▶ _What this task involves_
Reproduce the section of the listing that begins at the line containing "Task: Add event to Google calendar" and finishes at the line containing "Task: Remove list layout with red X icon". Include both end lines and nothing beyond them.

▶ _Input_
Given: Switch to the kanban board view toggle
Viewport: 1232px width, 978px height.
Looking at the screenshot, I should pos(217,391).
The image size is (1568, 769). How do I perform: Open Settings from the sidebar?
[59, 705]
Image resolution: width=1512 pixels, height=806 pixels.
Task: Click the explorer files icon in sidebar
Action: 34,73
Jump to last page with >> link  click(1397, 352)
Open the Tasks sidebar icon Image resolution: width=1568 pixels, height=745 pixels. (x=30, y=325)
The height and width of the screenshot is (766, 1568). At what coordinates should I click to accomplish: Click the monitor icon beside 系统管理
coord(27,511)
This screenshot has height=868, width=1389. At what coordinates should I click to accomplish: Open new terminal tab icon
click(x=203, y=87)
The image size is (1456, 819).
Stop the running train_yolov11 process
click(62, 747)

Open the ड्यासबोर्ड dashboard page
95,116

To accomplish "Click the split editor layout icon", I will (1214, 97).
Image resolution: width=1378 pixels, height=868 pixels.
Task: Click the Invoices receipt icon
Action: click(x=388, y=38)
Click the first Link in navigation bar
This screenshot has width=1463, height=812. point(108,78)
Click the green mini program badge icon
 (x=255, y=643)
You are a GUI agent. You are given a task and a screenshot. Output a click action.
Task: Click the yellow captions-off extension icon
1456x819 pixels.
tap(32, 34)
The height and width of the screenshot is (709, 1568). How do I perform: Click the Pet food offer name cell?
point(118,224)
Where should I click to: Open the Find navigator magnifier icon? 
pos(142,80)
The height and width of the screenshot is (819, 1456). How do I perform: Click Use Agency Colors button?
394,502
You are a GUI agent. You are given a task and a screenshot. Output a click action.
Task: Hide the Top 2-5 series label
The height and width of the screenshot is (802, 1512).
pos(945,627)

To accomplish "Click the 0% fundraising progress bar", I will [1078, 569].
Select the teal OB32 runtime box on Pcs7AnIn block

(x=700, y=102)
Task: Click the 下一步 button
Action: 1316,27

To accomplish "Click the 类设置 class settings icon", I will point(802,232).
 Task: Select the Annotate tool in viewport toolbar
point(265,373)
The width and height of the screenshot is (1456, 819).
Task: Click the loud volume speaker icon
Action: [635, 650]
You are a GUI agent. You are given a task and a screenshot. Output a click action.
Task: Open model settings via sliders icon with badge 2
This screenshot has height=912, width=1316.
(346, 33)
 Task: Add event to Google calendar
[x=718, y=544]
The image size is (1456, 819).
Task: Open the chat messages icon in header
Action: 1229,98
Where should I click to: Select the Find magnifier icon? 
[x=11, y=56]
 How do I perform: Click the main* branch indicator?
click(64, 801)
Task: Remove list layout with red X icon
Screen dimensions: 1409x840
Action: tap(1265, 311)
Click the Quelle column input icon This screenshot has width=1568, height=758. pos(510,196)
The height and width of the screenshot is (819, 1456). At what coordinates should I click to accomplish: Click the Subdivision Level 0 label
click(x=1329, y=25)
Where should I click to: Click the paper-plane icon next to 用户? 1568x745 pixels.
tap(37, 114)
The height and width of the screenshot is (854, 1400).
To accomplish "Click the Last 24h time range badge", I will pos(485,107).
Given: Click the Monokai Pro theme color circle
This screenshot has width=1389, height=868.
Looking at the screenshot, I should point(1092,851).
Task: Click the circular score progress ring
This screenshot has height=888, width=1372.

▶ _Exercise answer_
 Task: Add event to Google calendar
[x=718, y=544]
The image size is (1456, 819).
Task: Open the chat messages icon in header
Action: 1229,98
Where should I click to: Select the Find magnifier icon? 
[x=11, y=56]
 How do I perform: Click the main* branch indicator?
click(64, 801)
Task: Remove list layout with red X icon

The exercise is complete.